__The problem__: All lines containing the string "height" must be copied from the entries.

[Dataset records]
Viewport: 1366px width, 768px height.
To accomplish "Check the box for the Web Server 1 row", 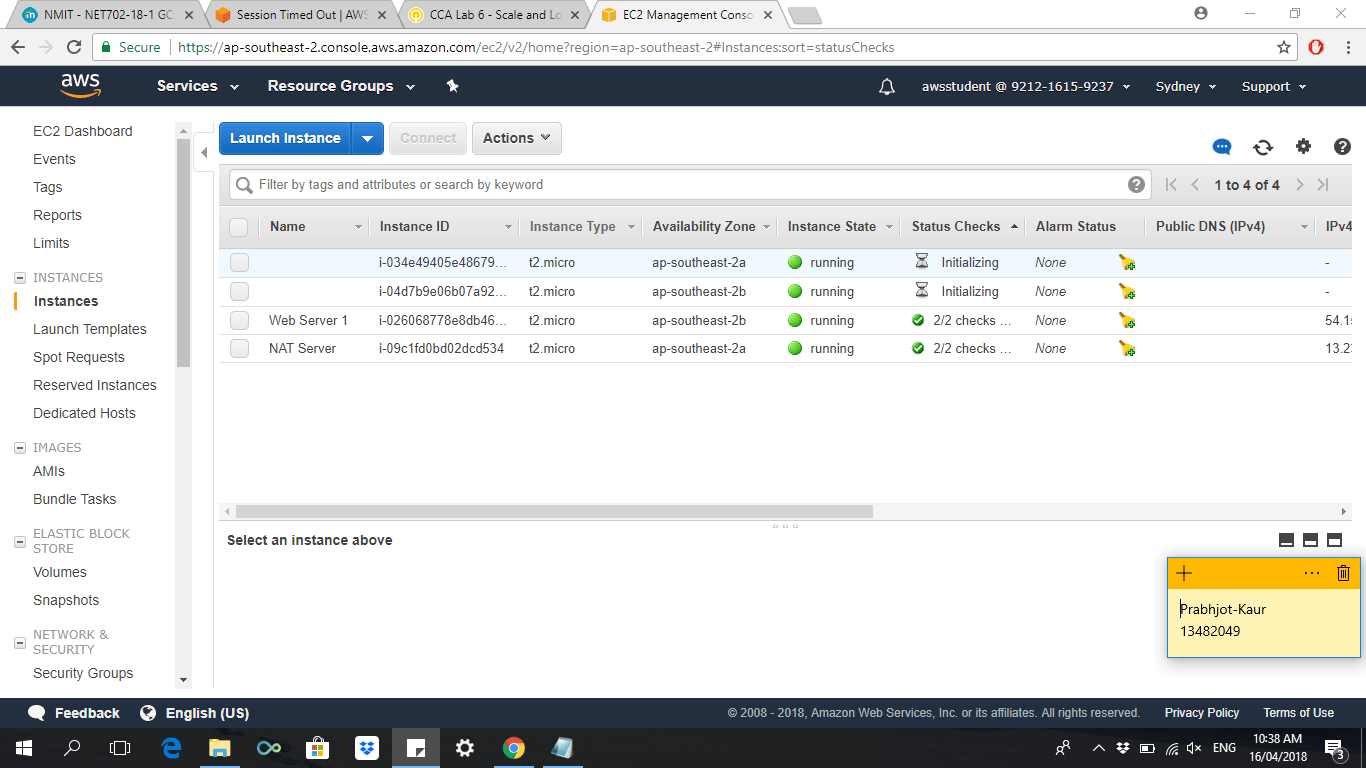I will point(238,320).
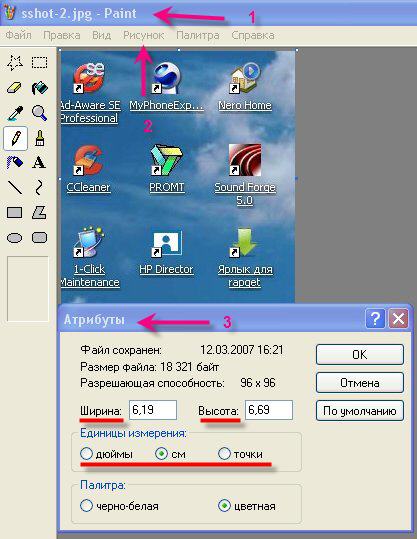Confirm attributes with the OK button

point(360,354)
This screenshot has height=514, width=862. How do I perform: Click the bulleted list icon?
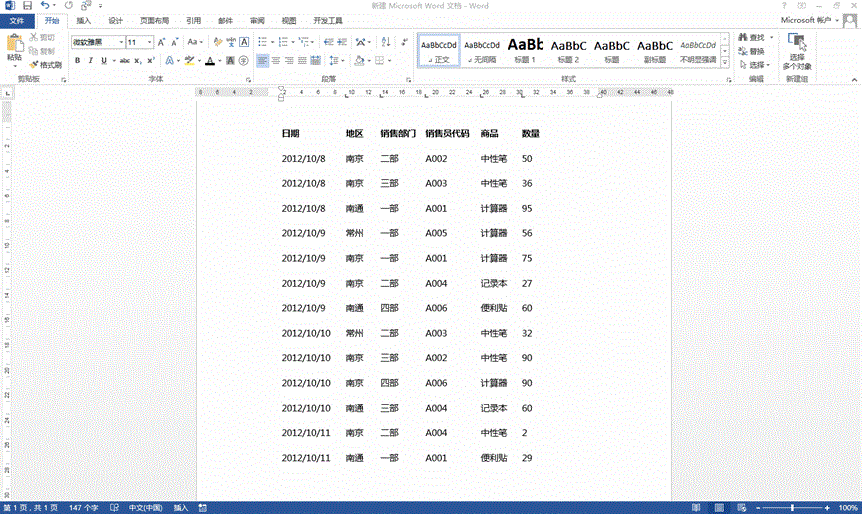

__Exercise output__:
Viewport: 1366px width, 768px height.
This screenshot has height=514, width=862. How do I perform: Click the bulleted list icon?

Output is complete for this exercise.